6. Der Vater gesteht in seinem Revisionsrekurs ausdrücklich zu, dass sich nach den (als richtig bezeichneten) Feststellungen des Erstgerichts ein Betreuungsverhältnis von 64 % (Mutter) zu 36 % (Vater) ergibt. Dieser Schlüssel erreicht daher nicht einmal jenes Ausmaß, das der Oberste Gerichtshof in jüngeren Entscheidungen als (noch) ausreichend für eine „annähernd gleichteilige“ Betreuung befunden hat. Zudem müssen im unterhaltsrechtlichen Betreuungsmodell nicht nur die Betreuungs‑, sondern auch die Naturalunterhaltsleistungen gleichwertig sein. Mit den Aufenthalten beim Vater ist der Bedarf nach Wohn‑ und Nahrungsversorgung erfüllt.
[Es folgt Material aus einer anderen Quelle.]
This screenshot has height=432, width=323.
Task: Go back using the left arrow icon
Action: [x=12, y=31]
Darüber hinausgehende bedarfsdeckende Naturalunterhaltsleistungen des Vaters, die denen der Mutter gleichwertig sind, werden im Revisionsrekurs aber gar nicht angesprochen.
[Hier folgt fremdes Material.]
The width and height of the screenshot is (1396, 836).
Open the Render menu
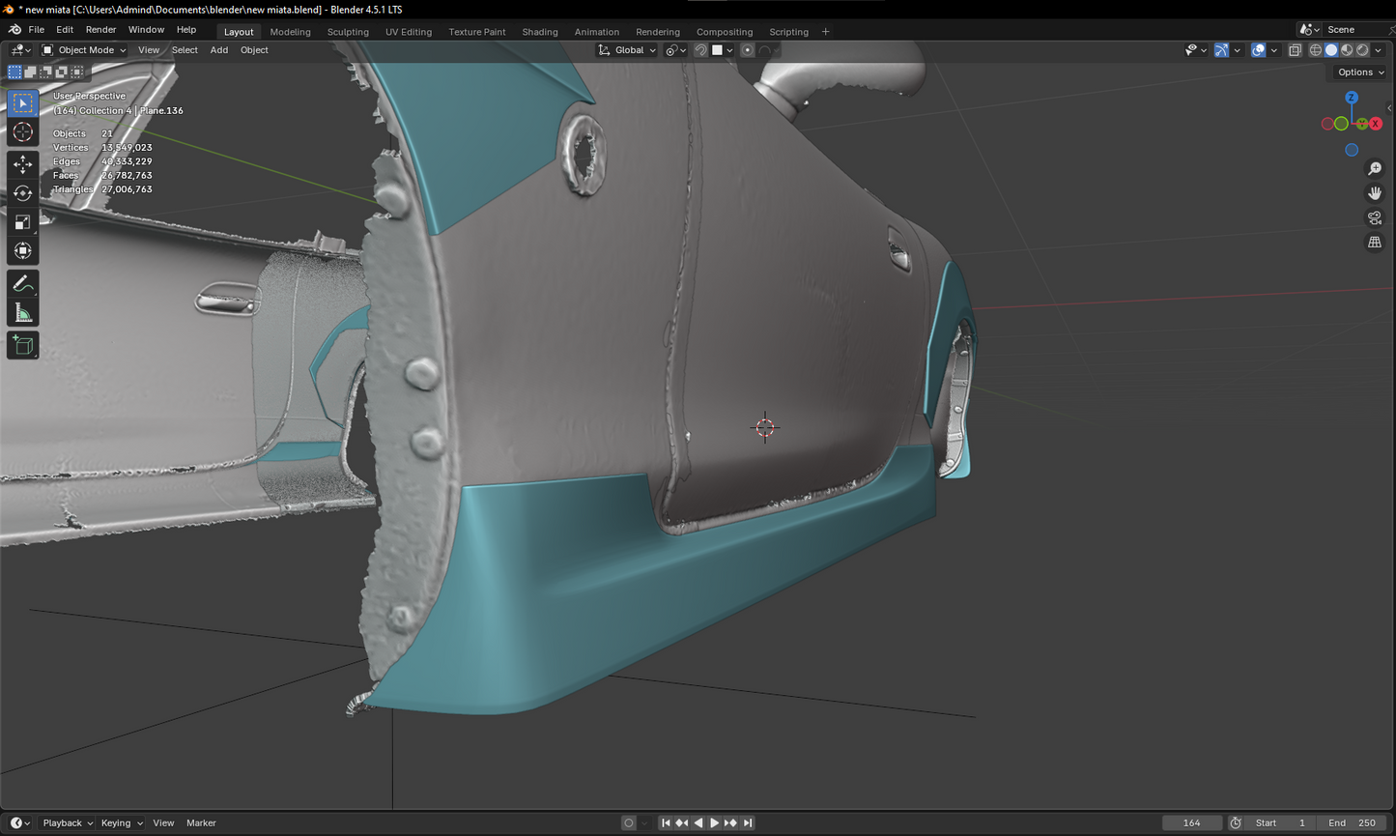point(100,30)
7. Die Rechtsansicht des Rekursgerichts, das die Anwendung des unterhaltsrechtlichen Betreuungsmodells mit einem Restgeldunterhaltsanspruch ablehnte, hält sich im Rahmen der Rechtsprechung. Einer Klarstellung oder Abgrenzung der in der höchstgerichtlichen Judikatur verwendeten Begriffe „völlig gleichwertig“ oder „annähernd gleichwertig“ bedarf es in diesem Fall nicht.
8. Betreut und versorgt der geldunterhaltspflichtige Elternteil das Kind im Rahmen des üblichen Kontaktrechts in seinem Haushalt, hat dies keine Auswirkungen auf seine Unterhaltspflicht. Üblich ist nach ständiger Rechtsprechung ein Kontaktrecht von zwei Tagen alle zwei Wochen sowie von vier Wochen in den Ferien, also etwa an 80 Tagen im Jahr. Pro wöchentlichem Betreuungstag, an dem sich das Kind über das übliche Ausmaß hinaus beim zahlenden Elternteil aufhält, wird in der Regel ein Abschlag von etwa 10 % vom Geldunterhalt vorgenommen (10 Ob 17/15w mwN; 1 Ob 158/15i).
9. Dem Vater ist zuzugeben, dass dieser – vom Rekursgericht seiner Entscheidung zugrunde gelegte – Ansatz nur eine Richtschnur und tendenziell eher die Untergrenze darstellt (RIS‑Justiz RS0128043). Maßgebliches Kriterium für die Minderung der Geldunterhaltspflicht bleibt aber, ob durch die Betreuungsleistungen eine nennenswerte Ersparnis des anderen Elternteils eintritt, etwa für Lebensmittel, Taschengeld, Wäsche und Freizeitaktivitäten (RIS‑Justiz RS0047452 [T9]; 10 Ob 41/17b). Welche Aufwendungen für Taschengeld oder sonstige (außer‑)schulische Aktivitäten sich die Mutter in jener Zeit, in der sich das Kind über das übliche Kontaktausmaß hinaus beim Vater aufhielt, erspart hat, behauptet(e) der Vater, der für die eine Reduktion des Geldunterhalts bewirkenden Umstände behauptungs- und beweispflichtig ist (vgl RIS‑Justiz RS0006261 [T8]), nicht.
10. Der Vater hat das Kind zusätzlich zu den üblichen 80 Kontaktrechtstagen pro Jahr an 53 Tagen in seinem Haushalt betreut, was nach Wochen gerechnet etwa einem ganzen zusätzlichen Besuchstag entspricht.
11. Unterhaltsentscheidungen sind grundsätzlich Ermessensentscheidungen (RIS‑Justiz RS0047419 [T23]). Der Revisionsrekurs zeigt weder eine Aktenwidrigkeit oder Mangelhaftigkeit der zweiten Instanz noch eine Überschreitung des Ermessensspielraums dadurch auf, dass sich das Rekursgericht bei der Reduktion des Geldunterhalts an dem in der Rechtsprechung wiederholt ausgesprochenen Prozentabzug für einen ganzen zusätzlichen Besuchstag pro Woche orientiert hat.